## WHAT IS REQUIRED
Reproduce the passage on Cepheid variable stars word for word, in full.

## PAGE EXCERPT
********
Cepheid variable stars are supergiants with luminosities 500-30,000 times greater than that of the Sun, although their surface temperatures are similar to the Sun's temperature. They undergo regular radial pulsations (i.e., the star expands and contracts), with periods mainly in the range 1-50 days, and can be distinguished at great distances. More than 400 Cepheids are known in the Galaxy and about 1000 Cepheids have been found in each of the two nearest galaxies, the Magellanic Clouds, as well as substantial numbers in other nearby galaxies. The close relationship between period and luminosity which was found by Henrietta S. Leavitt in 1912 has given Cepheids a unique role in establishing the distances of the nearer galaxies and hence the distance scale of the universe.

The regularity of the light curve of a Cepheid variable star is matched by that of the radial-velocity curve, which is almost a mirror image of the light curve with minimum radial velocity (i.e., maximum velocity of approach) at light maximum. The light amplitude is typically between 0.5 and 2 magnitudes in visual light and the velocity amplitude usually lies in the range 30-60 km s-1. The first Cepheid velocity curves were measured toward the end of the nineteenth century and were interpreted as the results of orbital motion. It was only after orbits had been computed for a substantial number of Cepheids that it was realized that these orbits were physically implausible.
********
## DATA EXCERPTS
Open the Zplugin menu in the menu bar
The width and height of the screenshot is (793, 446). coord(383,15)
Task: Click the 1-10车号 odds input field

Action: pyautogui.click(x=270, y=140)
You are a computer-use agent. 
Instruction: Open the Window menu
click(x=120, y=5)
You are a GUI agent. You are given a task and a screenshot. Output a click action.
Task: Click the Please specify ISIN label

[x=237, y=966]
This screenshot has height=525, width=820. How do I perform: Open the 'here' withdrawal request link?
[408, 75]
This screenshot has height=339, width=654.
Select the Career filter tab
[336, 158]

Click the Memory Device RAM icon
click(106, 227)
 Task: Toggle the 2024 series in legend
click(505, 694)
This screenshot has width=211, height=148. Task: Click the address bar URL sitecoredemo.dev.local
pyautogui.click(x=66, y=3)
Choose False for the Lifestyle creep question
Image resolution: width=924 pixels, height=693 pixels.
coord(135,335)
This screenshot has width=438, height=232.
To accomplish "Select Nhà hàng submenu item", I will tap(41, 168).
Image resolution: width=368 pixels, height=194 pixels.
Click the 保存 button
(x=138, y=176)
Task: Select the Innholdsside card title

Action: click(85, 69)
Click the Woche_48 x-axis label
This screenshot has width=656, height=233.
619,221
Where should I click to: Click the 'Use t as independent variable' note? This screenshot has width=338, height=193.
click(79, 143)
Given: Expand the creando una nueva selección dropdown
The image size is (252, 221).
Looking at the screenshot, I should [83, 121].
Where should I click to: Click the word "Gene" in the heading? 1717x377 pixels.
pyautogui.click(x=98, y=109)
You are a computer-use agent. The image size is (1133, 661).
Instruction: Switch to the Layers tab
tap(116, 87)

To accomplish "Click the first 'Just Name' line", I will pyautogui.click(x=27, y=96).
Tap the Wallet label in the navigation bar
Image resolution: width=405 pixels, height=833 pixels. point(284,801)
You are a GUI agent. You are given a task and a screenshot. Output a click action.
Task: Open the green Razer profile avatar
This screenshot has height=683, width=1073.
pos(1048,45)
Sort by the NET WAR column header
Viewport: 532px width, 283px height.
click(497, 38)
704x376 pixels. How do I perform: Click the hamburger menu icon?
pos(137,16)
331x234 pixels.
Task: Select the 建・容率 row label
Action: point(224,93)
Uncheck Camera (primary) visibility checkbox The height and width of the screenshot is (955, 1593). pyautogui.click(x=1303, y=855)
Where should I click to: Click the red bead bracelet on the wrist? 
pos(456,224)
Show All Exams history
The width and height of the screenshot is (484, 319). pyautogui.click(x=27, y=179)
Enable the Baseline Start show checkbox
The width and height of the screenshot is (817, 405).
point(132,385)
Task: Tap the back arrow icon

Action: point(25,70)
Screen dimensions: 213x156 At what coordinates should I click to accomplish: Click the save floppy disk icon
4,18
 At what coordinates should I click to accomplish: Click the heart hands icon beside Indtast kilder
********
## OUTPUT BELOW
Cepheid variable stars are supergiants with luminosities 500-30,000 times greater than that of the Sun, although their surface temperatures are similar to the Sun's temperature. They undergo regular radial pulsations (i.e., the star expands and contracts), with periods mainly in the range 1-50 days, and can be distinguished at great distances. More than 400 Cepheids are known in the Galaxy and about 1000 Cepheids have been found in each of the two nearest galaxies, the Magellanic Clouds, as well as substantial numbers in other nearby galaxies. The close relationship between period and luminosity which was found by Henrietta S. Leavitt in 1912 has given Cepheids a unique role in establishing the distances of the nearer galaxies and hence the distance scale of the universe.

The regularity of the light curve of a Cepheid variable star is matched by that of the radial-velocity curve, which is almost a mirror image of the light curve with minimum radial velocity (i.e., maximum velocity of approach) at light maximum. The light amplitude is typically between 0.5 and 2 magnitudes in visual light and the velocity amplitude usually lies in the range 30-60 km s-1. The first Cepheid velocity curves were measured toward the end of the nineteenth century and were interpreted as the results of orbital motion. It was only after orbits had been computed for a substantial number of Cepheids that it was realized that these orbits were physically implausible.